Considering that the Trial Judge reviewed in detail the evidence and arguments presented, his feelings as to the outcome and pleading that an appellate court reverse, we cannot say that he abused that discretion vested in him in refusing to reopen the succession.

Therefore, for the above and foregoing reasons the judgment of the Trial Court is affirmed; appellant to pay all costs.

AFFIRMED.

. Last Will and Testament dated February 14, 1974.

. Testator died October 20, 1974.

. This provision is preserved in Art. XII, § 5, La.Const. (1974) which now reads as follows:

“No law shall abolish forced heirship. The determination of forced heirs, the amount of the forced portion, and the grounds for disin-herison shall be provided by law. Trusts may be authorized by law, and a forced portion may be placed in trust.”

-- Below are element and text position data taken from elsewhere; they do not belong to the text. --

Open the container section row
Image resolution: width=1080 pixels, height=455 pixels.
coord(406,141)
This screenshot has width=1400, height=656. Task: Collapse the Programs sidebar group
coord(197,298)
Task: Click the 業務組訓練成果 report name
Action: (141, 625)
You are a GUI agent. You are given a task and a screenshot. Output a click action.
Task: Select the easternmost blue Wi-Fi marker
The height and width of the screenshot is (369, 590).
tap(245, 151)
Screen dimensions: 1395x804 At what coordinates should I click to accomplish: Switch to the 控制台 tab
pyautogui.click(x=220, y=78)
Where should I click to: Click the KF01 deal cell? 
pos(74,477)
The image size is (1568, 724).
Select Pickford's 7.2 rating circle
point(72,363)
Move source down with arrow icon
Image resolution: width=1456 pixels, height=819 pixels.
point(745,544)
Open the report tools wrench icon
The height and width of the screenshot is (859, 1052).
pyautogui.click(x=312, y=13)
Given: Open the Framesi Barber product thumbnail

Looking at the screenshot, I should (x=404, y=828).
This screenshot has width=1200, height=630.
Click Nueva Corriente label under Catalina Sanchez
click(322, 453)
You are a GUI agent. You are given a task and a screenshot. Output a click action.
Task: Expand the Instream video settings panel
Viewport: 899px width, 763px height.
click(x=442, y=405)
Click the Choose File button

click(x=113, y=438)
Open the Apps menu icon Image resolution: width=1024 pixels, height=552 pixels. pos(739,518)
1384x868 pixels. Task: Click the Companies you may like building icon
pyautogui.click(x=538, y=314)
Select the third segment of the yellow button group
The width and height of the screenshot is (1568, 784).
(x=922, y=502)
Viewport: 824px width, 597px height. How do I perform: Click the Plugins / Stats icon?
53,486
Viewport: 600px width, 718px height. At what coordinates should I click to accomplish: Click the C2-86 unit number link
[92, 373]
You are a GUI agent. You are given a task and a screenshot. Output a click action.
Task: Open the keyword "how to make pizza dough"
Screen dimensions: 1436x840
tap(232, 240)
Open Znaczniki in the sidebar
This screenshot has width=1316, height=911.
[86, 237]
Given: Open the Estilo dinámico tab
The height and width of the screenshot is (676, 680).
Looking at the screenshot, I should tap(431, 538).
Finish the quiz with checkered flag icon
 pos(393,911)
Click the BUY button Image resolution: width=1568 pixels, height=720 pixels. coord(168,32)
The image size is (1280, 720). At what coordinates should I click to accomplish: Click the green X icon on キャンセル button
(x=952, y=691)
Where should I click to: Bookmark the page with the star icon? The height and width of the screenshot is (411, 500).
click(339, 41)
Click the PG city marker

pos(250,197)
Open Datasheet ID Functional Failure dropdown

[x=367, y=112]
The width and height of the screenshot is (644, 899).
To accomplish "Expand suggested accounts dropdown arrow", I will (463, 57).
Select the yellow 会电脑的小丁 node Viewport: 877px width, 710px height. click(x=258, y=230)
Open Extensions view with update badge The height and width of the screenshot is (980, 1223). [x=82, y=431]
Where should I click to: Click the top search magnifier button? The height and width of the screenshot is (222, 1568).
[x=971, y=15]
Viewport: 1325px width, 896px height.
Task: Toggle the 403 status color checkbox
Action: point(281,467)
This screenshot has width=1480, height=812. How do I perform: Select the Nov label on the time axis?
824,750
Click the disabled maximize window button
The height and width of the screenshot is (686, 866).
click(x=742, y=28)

. “I will and bequeath, subject to the usufruct hereinabove established, to my son, Louis J. Mohana, Jr., an undivided one-third of all of the rest of the property which I will own at the time of my death.”

. “I will and bequeath, subject to the usufruct hereinabove established, to my daughter, Mrs. Jean Carol Giglio, an undivided one-third of all of the rest of the property which I will own at the time of my death.”

. “I will and bequeath, to Mrs. Mae Dora Mo-hana, as Trustee, to hold in trust for the benefit of my daughter, Mrs. Joy M. Sonnier one-third of all of the rest of the property which I will own at the time of my death.”

. LSA-R.S. 9:1784 provides:

“There must always be one trustee who is neither a settlor nor a beneficiary, but if there are two or more trustees the others may be settlors or beneficiaries of the trust.”

. LSA-R.S. 9:2094 provides:

“A trustee shall keep the trust property separate from his individual property, and, so far as reasonable, keep it separate from other property not subject to the trust, and see that the property is designated as property of the trust, unless the trust instrument provides otherwise.”

. LSA-C.C.P. 3393 B provides:

“After tacit or express acceptance by the heirs or rendition of a judgment of possession by a court of competent jurisdiction, if other property is discovered, or for any other proper cause, upon the petition of any interested person, the court, without notice or upon such notice as it may direct, may order that the succession be opened or reopened, as the case may be, regardless of whether or not, theretofore, any succession proceedings had been filed in court. The court may appoint or reappoint the succession representative, if any, or may appoint another, or new, succession representative. The procedure provided by this Code, for an original administration, shall apply to the administration of successions tacitly or expressly accepted by heirs and in successions where a judgment of possession has been rendered, in so far as same is applicable.